Thirty-three Late Antique individuals sampled from Sipar (Istria), Gardun (Trilj), Sisak-Pogorelec (Sisak), and Hvar provide a measurable window into population composition between 200 and 800 CE. Y-chromosome haplogroups observed include J (6 individuals), G (4), R (4), and E (2). Maternal lineages are dominated by U (6), HV (5), K (3), H (3), and T (2). These distributions suggest a mosaic: J and HV often associate with longer Mediterranean or Near Eastern connections; G and some U lineages reflect Neolithic and Balkan continuities; R points to steppe-derived paternal ancestries known across Europe.
Autosomal data (where available) indicate admixture between local Balkan/Mediterranean gene pools and incoming elements consistent with broader Late Antique mobility. This pattern aligns with archaeological expectations of a contact zone — seafaring merchants, Roman military detachments, and migrating groups contributed varying proportions to local gene pools.

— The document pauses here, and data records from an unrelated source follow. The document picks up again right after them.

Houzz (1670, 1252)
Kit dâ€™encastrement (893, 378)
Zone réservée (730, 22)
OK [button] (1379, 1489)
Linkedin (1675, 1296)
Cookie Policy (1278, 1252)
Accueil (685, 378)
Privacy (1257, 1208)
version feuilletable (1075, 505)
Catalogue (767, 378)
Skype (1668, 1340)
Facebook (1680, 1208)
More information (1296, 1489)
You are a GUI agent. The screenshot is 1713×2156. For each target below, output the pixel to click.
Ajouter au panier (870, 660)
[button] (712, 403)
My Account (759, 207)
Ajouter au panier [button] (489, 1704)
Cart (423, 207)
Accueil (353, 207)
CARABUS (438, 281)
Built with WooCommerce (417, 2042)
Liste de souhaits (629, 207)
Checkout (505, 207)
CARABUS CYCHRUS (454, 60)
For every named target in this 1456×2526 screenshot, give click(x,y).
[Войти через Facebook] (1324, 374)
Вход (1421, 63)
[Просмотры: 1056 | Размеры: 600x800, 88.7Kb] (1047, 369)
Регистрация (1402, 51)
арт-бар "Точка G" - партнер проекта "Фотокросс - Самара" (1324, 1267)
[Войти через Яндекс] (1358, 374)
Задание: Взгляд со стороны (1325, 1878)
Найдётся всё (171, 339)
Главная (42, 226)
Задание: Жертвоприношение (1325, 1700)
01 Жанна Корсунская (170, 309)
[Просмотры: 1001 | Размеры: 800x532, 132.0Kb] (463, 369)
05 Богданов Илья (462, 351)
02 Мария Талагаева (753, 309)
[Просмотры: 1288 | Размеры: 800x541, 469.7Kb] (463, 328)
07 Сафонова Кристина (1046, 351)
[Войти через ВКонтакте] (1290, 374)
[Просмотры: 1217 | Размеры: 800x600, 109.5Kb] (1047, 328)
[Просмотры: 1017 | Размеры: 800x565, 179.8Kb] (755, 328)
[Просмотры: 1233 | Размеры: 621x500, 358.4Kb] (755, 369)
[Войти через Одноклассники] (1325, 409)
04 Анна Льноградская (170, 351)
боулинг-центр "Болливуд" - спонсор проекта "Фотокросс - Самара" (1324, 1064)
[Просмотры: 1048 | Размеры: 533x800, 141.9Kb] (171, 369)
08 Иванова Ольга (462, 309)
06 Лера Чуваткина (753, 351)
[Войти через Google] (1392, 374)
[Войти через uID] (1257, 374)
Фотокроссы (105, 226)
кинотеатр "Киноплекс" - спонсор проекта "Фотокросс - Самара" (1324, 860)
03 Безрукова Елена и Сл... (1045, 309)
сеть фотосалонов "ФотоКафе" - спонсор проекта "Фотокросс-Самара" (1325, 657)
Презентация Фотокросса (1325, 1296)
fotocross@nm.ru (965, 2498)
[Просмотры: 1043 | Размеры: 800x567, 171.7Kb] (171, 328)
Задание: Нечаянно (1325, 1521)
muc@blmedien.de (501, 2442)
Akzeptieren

Caveats are important. While 33 samples afford meaningful patterns, the dataset remains spatially and contextually uneven: site-specific burial practices, sex bias in sampled graves, and temporal clustering can skew haplogroup frequencies. If a haplogroup is seen in only a few individuals, conclusions about its wider prevalence must be provisional. Overall, genetic evidence complements archaeology to reveal continuity blended with episodic admixture across centuries.